Figure 3.

Altered Cuticles in the Stems and Leaves of dewax, the Wild Type, and DEWAX Overexpression Lines.

(A) Scanning electron microscopy images of epicuticular wax crystals on inflorescence stems of 5-week-old dewax, the wild type, and a DEWAX overexpression line (OX-1). Bars = 10 μm.

(B) Transmission electron microscopy images of cuticle layers in leaf epidermal cells of 5-week-old dewax, the wild type, and a DEWAX overexpression line (OX-1). CW, cell wall. Bars = 50 nm.
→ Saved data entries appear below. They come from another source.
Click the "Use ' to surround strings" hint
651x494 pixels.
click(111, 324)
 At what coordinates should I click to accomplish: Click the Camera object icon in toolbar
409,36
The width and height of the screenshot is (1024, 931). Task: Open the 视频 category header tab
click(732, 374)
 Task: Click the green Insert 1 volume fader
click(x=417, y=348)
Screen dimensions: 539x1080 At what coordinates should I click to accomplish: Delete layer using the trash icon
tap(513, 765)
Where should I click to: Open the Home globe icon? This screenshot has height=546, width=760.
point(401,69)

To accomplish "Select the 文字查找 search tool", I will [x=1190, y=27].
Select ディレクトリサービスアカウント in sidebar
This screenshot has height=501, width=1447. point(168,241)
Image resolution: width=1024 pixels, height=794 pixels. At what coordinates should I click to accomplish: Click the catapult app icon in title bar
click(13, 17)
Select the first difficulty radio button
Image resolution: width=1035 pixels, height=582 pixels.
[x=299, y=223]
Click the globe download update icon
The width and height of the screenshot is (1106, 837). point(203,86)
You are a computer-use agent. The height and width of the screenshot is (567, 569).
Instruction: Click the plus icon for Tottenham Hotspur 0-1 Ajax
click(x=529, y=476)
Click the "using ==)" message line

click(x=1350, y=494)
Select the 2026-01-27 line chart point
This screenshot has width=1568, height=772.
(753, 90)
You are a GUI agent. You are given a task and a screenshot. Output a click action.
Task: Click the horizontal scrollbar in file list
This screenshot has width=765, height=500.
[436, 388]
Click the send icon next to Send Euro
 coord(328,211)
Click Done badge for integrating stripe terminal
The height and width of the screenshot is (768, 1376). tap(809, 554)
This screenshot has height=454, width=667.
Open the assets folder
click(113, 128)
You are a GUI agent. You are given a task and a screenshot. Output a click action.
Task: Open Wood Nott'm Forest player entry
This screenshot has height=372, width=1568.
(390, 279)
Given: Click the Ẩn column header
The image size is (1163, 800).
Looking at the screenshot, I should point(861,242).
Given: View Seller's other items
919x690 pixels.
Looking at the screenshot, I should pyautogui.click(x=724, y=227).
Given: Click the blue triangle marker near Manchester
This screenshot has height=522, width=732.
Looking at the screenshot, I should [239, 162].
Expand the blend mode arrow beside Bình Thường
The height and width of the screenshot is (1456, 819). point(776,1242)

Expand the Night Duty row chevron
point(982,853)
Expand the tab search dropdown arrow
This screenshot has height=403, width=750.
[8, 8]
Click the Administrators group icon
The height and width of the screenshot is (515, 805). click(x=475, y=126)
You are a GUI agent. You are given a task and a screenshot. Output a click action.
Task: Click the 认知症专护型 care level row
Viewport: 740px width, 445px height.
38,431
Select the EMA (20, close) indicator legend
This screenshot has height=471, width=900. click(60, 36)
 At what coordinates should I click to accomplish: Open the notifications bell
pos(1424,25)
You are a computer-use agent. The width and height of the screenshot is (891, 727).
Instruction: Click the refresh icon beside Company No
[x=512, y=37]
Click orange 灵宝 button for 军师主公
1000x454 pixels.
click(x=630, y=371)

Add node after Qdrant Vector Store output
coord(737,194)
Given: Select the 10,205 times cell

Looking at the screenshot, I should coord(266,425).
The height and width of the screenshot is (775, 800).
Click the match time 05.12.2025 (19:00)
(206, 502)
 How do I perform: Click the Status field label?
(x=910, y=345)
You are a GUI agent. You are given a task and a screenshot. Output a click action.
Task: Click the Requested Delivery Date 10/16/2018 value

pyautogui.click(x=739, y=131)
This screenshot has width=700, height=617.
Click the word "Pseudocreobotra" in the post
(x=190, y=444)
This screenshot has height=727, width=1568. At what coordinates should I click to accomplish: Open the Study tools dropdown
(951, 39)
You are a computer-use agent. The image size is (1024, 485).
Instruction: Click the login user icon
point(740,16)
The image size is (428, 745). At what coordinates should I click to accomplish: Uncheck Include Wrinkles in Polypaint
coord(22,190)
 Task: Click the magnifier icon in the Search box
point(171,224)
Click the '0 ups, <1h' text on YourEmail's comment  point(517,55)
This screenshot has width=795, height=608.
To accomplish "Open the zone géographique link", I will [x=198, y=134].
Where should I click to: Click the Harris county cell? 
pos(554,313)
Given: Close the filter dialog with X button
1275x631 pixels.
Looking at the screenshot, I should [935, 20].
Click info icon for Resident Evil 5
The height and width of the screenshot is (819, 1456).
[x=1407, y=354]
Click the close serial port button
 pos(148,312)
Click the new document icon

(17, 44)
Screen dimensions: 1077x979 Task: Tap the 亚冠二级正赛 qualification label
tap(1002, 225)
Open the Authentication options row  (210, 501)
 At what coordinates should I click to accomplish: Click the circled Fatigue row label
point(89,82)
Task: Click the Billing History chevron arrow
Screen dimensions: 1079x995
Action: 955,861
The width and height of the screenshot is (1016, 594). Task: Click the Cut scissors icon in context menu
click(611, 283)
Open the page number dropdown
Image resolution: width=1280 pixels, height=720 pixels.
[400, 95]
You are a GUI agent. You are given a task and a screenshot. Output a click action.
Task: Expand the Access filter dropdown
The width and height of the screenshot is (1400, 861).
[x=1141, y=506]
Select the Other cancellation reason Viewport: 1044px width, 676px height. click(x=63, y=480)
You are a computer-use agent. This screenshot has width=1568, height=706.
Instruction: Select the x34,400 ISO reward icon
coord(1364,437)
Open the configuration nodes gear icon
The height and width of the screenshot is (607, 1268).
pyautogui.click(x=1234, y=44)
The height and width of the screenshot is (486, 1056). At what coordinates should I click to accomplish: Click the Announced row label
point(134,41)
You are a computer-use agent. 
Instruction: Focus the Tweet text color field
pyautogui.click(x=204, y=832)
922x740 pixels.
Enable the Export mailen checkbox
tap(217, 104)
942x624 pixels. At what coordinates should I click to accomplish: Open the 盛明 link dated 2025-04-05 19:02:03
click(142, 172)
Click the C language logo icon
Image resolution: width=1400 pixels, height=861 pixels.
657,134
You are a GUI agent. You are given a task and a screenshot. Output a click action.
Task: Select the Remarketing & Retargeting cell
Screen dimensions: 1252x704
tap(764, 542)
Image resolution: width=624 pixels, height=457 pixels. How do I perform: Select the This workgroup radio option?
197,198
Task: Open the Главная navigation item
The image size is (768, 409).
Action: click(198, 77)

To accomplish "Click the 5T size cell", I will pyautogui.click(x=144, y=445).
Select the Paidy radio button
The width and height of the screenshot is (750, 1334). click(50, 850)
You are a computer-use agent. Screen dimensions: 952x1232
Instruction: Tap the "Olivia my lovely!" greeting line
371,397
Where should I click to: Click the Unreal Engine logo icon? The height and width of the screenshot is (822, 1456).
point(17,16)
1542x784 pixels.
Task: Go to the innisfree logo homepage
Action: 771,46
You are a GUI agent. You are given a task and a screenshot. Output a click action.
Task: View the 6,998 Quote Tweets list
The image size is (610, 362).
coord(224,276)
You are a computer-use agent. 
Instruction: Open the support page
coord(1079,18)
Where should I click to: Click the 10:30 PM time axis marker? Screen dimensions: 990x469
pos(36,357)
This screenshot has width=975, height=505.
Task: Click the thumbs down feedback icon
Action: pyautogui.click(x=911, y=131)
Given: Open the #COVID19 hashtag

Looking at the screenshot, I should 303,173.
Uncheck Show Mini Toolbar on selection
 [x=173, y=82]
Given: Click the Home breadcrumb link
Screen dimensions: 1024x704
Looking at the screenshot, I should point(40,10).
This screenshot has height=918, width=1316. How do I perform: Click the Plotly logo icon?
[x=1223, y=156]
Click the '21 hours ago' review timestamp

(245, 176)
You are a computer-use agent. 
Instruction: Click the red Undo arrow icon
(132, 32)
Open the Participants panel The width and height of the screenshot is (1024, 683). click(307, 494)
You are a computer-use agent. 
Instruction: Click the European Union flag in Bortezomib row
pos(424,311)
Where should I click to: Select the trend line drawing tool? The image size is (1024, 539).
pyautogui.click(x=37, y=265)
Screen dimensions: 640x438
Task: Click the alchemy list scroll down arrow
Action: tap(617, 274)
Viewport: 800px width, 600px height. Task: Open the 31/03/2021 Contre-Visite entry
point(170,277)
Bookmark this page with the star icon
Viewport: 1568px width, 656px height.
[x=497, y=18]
(C) and (D) Cuticular wax amounts and composition on inflorescence leaves (C) and stems (D) of 3- to 5-week-old wild type, dewax, DEWAX overexpression lines (OX-1 and OX-2), and DEWAX complementation lines (Com-1 and Com-2). Cuticular waxes were extracted with chloroform and analyzed by GC-FID and GC-MS. Error bars indicate se from four replicate experiments. Data were statistically analyzed using Student’s t test (*P < 0.01). FA, fatty acids; AL, aldehydes; PA, primary alcohols; AK, alkanes; SA, secondary alcohols, KE, ketones.

(E) Scanning electron microscopy images of epicuticular wax crystals on inflorescence stems of 4-week-old wild-type and transgenic plants expressing DEWAX under the control of a β-estradiol–inducible promoter. Three-week-old plants grown in soil were sprayed twice with β-estradiol for 7 d. (a) The wild type was treated with 10 μM β-estradiol solution. (b) Transgenic plants expressing DEWAX under the control of a β-estradiol–inducible promoter were treated with ethanol (mock). (c) Transgenic plants expressing DEWAX under the control of a β-estradiol–inducible promoter were treated with 10 μM β-estradiol solution. Bars = 10 μm.